The pro-fracking arguments roughly follow this line: we have loads of it; it does not poison the aquifer; there is no evidence that it causes earthquakes; the drilling kit is barely visible; the UK should not depend upon foreign fuel supplies; we are facing blackouts; the US have enjoyed gas prices being halved as a result so our power prices should follow suit; it will generate thousands of jobs; raise lots of revenue for a Sovereign Wealth Fund like Norway – presuming that they don’t spend it as soon as they get their hands on it – and the US Environment Protection Agency says it’s all tickety-boo. So we would be mad not to get fracking right now!
Did I miss any arguments? Pretty compelling stuff isn’t it?
However, in the pub, no-one can answer what you are going to do with the stuff once you have it out of the ground. People make the assumption that you can just pump it into a pipe and use it.
This is not quite the case. The gas has to be held under pressure in storage. From storage, the gas is injected into one of the UKs three main gas terminals, and from there to the power stations and the gas mains. So while our frackers have the supply of gas demand sewn up, they have not figured out the demand.
Any increase in gas onto the market will require additional storage and an additional terminal, and I have not seen any proposals how these multi-billion pound projects are going to be paid for.
And our frackers have not figured out how we are going to get the gas from the fracked lands to the storage facilities. Are they proposing to lay new gas lines or are they going to ship it by trucks?
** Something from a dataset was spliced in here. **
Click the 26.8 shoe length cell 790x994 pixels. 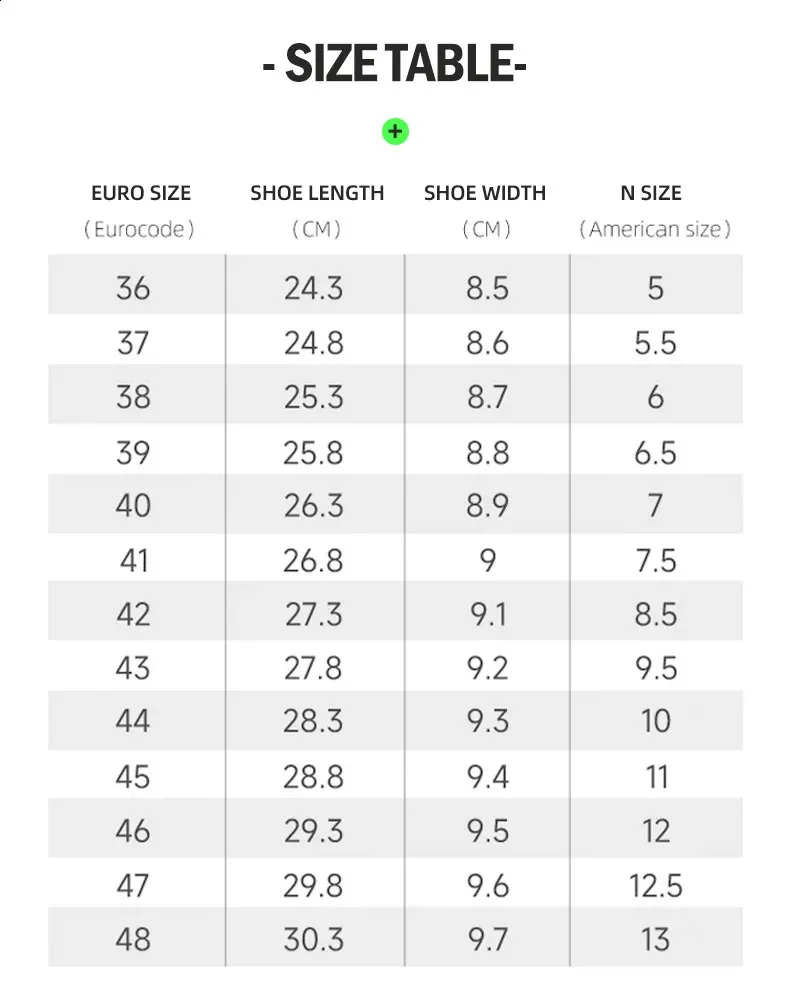[x=313, y=560]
Who will pay for the costs involved in either option?
I am not an anti-fracker, I just would like people to explain the whole process rather than just rely upon James Delingpole to give a massively incomplete argument and think that is enough.
To produce 5 MW of power from a Combined Cycle Gas Turbine power station costs around £6.5 million, compared with a coal burner which costs around £2.4 million for the same 5 MW. So for the shale revolution to take effect we will need gas prices to drop by two thirds just to compete with coal.
The shale effect has caused the world price of coal to tumble from $125 pmt to $80 pmt now. The world is flush with the black stuff from the US, Columbia, Russia, Ukraine, Mongolia, South Africa, and Indonesia. Not even the Chinese can keep the price from dropping. So, you do not need shale gas in the UK right now to benefit from its effect.
If the UK were smart, we would look to improve the existing coal plants to make coal burn even more attractive. By using the new coal technology like ‘ultra-critical’ we could drop the generating costs for coal by around another quarter.
The Government has to abandon the suicidal Climate Change Act, and tear up the Large Combustion Plant Directive and get to grips with the benefits of coal. By all means have a look at fracking, and once a coherent and a fully costed plan is prepared we can chuck that into the mix.